__Selection__:
================
[Author Prev][Author Next][Thread Prev][Thread Next][Author Index][Thread Index]
Re: [tor-bugs] #16424 [metrics-lib]: Support parsing of .xz compressed tarballs
#16424: Support parsing of .xz compressed tarballs
-----------------------------+---------------------
Reporter: karsten | Owner: karsten
Type: enhancement | Status: new
Priority: normal | Milestone:
Component: metrics-lib | Version:
Resolution: | Keywords:
Actual Points: | Parent ID:
Points: |
-----------------------------+---------------------
Comment (by leeroy):
Which other improvements? The parsing improvement or read from archive? If
the parsing improvement, it's a surprise. As far as the read from archives
is concerned, I'll paraphrase in pseudo-pseudocode what metrics-lib does
versus what I do in the benchmark.
__Metrics-lib__
1. (8k reads) get bufferedinputstream(get tararchiveinputstream(get
fileinputstream from archive))
1. (set position) get a tar entry corresponding to a contained descriptor
file
1. construct an unbounded bytearrayoutputstream of unknown size requiring
JVM management
1. read 1k from bufferedinputstream into a separate 1k buffer
1. copy this 1k buffer into bytearrayoutputstream
1. repeat (4) and (5) until all bytes of the tar entry are read
1. now bytearrayoutputstream is a copy of the tar entry, convert
bytearrayoutputstream to bytearray (make another copy)
1. parse the copy
__Benchmark__
1. (8k reads) get archiveinputstream(get bufferedinputstream(get
fileinputstream from archive))
================
__Given data__:

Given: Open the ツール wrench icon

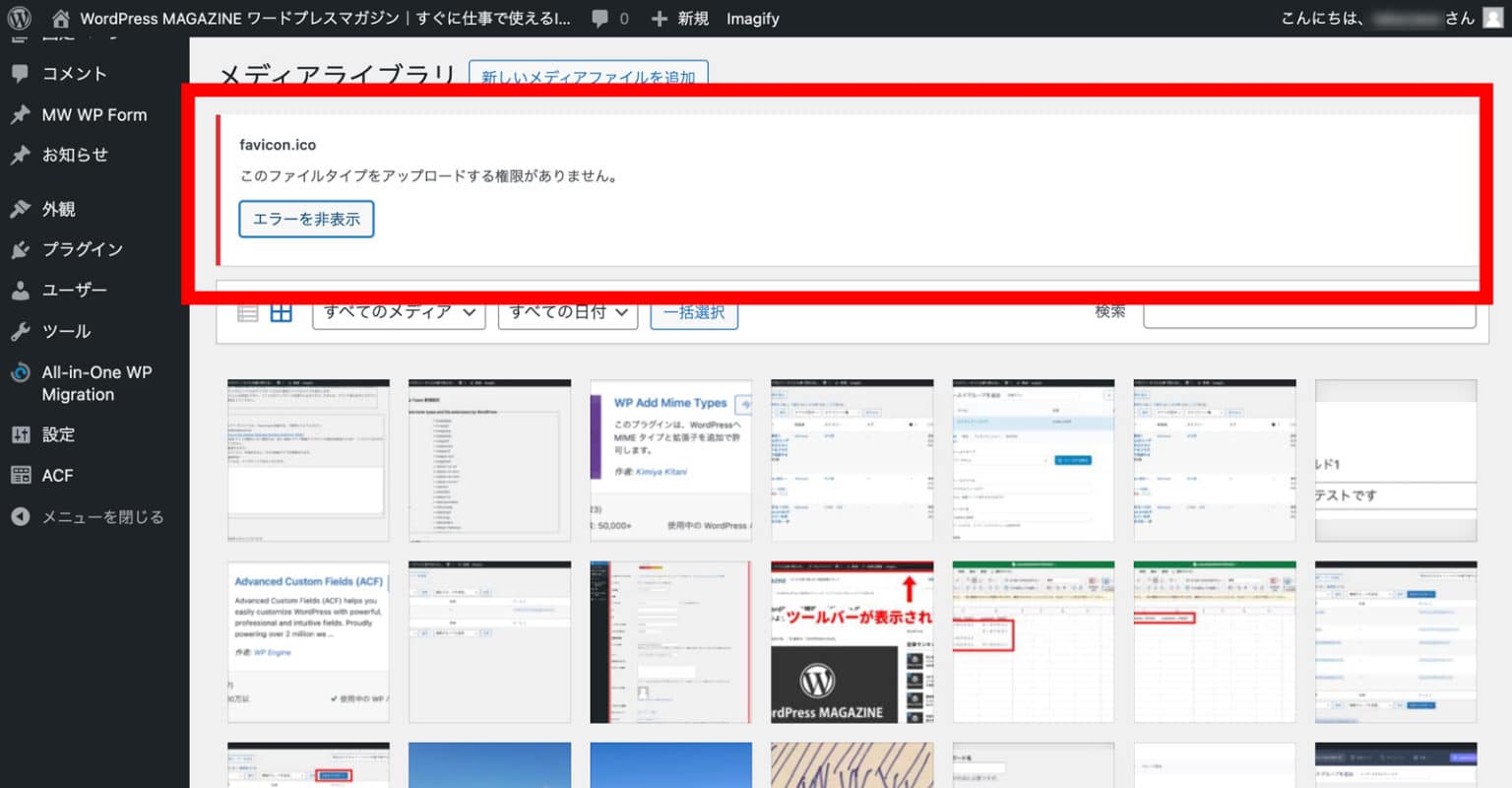Looking at the screenshot, I should [x=20, y=331].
================
__To be done__:
**1.** In the ticket, what size of separate buffer does metrics-lib read into from the bufferedinputstream?
**2.** Return the part of the ticket starting with "1. (set position)" and going on through "(make another copy)".
Rely on the ticket alone.

__Answers to the tasks__:
**1.** A separate 1k buffer.

**2.**
1. (set position) get a tar entry corresponding to a contained descriptor
file
1. construct an unbounded bytearrayoutputstream of unknown size requiring
JVM management
1. read 1k from bufferedinputstream into a separate 1k buffer
1. copy this 1k buffer into bytearrayoutputstream
1. repeat (4) and (5) until all bytes of the tar entry are read
1. now bytearrayoutputstream is a copy of the tar entry, convert
bytearrayoutputstream to bytearray (make another copy)